# Given exercise:
Carry on the passage below about using an ORC to recover decay heat from spent fuel, picking up after its final sentence.

# Selected excerpt:
-=-=-
Table 6. Results obtained for the ORC.

Temporal Point after Canister Emplacement [Years]	Bentonite Temperature [°C]	Heat Input [kW]	Refrigerant Temperature [°C]	Pump Power [kW]	Turbine Power [kWe]	Cycle Efficiency [%]
1	226.0	1802.8	107.4	14.7	309.7	16.4
10	192.0	1656.6	54.7	3.7	165.9	9.8
30	124.0	1590.2	38.4	1.8	107.7	6.7

.

The maximum cycle efficiency for the considered ORC was found to be 16.4%. This efficiency is realized approximately one year after system initialization when the refrigerant temperature reaches 107 °C. Thus, assuming a generator efficiency of 95%, the maximum expected power generation of the ORC would be approximately 294 kWe/canister. The estimated electricity generation would be around 102 kWe/canister after 30 years. To contextualize the electricity generation estimate, on average, a typical household consumes about 10,715 kWh of electricity annually [38]. This equates to around 890 kWh per month or roughly 29 kWh per day, providing a benchmark for residential energy needs. In order to evaluate the possible impact of the ORC turbine, we can examine a scenario in which the system runs continuously. Under this condition, the ORC system can provide enough power to sustain approximately 80 single-family houses for a minimum of three decades.

5. Discussion

We have shown that spent fuel can be a viable geothermal energy resource, even though the source temperature is less than the conventional geothermal threshold. Holdmann (2007) illustrated the feasibility of an ORC system, driven by a geothermal fluid temperature of 74 °C at the Chena Hot Springs Resort in Alaska, United States. The reported power plant consists of two 200 kW modules, engineered via commercially accessible technology [39].

The expansion of geothermal power plant development is geographically limited to areas situated in proximity to plate boundaries, mantle plumes, hot spots, or other sources of substantial heat flow [40]. Several nations have the capacity for large-scale geothermal energy utilization, namely Indonesia, the Philippines, Japan, New Zealand, and the United States [41]. However, in the context of harnessing anthropogenic geothermal energy from HLW repositories, the projected energy recovery potential presents an opportunity to produce power comparable to the output of conventional geothermal power plants, irrespective of naturally occurring heat sources.

The efficiency values obtained (7–16%) fall within a range that has previously been shown to be economically viable, particularly for recovering waste heat from geothermal sources above 80 °C [42]. The key advantage within this temperature range lies in the heat source circuit’s capability to utilize water without the necessity for thermal oil, which is estimated to account for 11% of the total ORC investments [43]. Moreover, the proposed system uses a direct heat transfer from the primary to the secondary loop via an evaporator, increasing the efficiency of the system. It has been reported that this method leads to a reduction in ORC system costs by up to 15% [44]. Notably, while economic feasibility aspects were discussed, a formal economic feasibility study would be necessary in the future.

For the decay heat recovery, the ORC system is preferable since the use of heat pumps becomes impractical when the operating temperature reaches its limit. Comparing the ORC and the heat pump from an economic point of view, the ORC is more favorable due to higher efficiency ratios and lifespan compared to geothermal heat pumps. It should also be noted that there is potential for enhanced heat pump efficiency when considering points further in time and radial distance from canister placement.
-=-=-
# Data segment:

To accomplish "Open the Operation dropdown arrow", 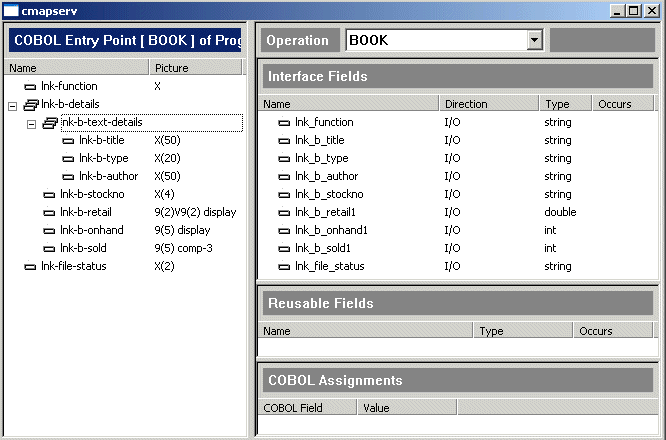I will click(534, 40).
-=-=-
# Response to this exercise:
We acknowledge that we did not consider the feedback from the energy extraction system to the TH model. Instead, we used the NTU approach to model the heat sink. This approach took into account the cooling of the heating medium and the temperature reduction in the working fluids (water and the refrigerants), following the heat exchange process. In addition, we would note that the actual temperature profile at the bentonite–canister interface could be more variable and affected by different conditions. We also acknowledge our study is a proof-of-the-concept study based on model simulations. In future research, experimental investigation will be required to enhance the practical applicability of these technologies. In addition, we acknowledge the limitation of excluding the potential heat losses along the emplacement tunnels. We assumed the ideal insulation of the pipes in addition to the grouting of the VGHE. Conducting a thorough assessment of heat losses from VGHE would be necessary in addressing this limitation in future studies.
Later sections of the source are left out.